Every entry, from first to last, is to be retyped without any alteration.

──────── The input ────────

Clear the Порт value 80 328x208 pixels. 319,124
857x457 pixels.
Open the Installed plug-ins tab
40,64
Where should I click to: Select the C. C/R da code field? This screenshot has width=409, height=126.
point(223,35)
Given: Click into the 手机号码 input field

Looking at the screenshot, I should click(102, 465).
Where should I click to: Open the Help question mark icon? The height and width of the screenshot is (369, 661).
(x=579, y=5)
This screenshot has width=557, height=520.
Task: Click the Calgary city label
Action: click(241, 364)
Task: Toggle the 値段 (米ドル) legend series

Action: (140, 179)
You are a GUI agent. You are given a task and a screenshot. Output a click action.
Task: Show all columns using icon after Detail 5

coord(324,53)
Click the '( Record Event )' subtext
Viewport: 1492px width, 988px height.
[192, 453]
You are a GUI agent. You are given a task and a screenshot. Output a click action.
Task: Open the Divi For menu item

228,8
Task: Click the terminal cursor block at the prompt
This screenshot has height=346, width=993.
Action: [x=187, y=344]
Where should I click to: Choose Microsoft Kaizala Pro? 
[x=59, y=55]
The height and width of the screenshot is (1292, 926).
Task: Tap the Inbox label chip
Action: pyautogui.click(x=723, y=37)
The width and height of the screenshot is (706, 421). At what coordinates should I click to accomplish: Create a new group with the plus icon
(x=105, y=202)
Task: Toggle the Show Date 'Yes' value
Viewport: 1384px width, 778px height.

────────

> _Worked solution_:
Clear the Порт value 80 328x208 pixels. 319,124
857x457 pixels.
Open the Installed plug-ins tab
40,64
Where should I click to: Select the C. C/R da code field? This screenshot has width=409, height=126.
point(223,35)
Given: Click into the 手机号码 input field

Looking at the screenshot, I should click(102, 465).
Where should I click to: Open the Help question mark icon? The height and width of the screenshot is (369, 661).
(x=579, y=5)
This screenshot has width=557, height=520.
Task: Click the Calgary city label
Action: click(241, 364)
Task: Toggle the 値段 (米ドル) legend series

Action: (140, 179)
You are a GUI agent. You are given a task and a screenshot. Output a click action.
Task: Show all columns using icon after Detail 5

coord(324,53)
Click the '( Record Event )' subtext
Viewport: 1492px width, 988px height.
[192, 453]
You are a GUI agent. You are given a task and a screenshot. Output a click action.
Task: Open the Divi For menu item

228,8
Task: Click the terminal cursor block at the prompt
This screenshot has height=346, width=993.
Action: [x=187, y=344]
Where should I click to: Choose Microsoft Kaizala Pro? 
[x=59, y=55]
The height and width of the screenshot is (1292, 926).
Task: Tap the Inbox label chip
Action: pyautogui.click(x=723, y=37)
The width and height of the screenshot is (706, 421). At what coordinates should I click to accomplish: Create a new group with the plus icon
(x=105, y=202)
Task: Toggle the Show Date 'Yes' value
Viewport: 1384px width, 778px height.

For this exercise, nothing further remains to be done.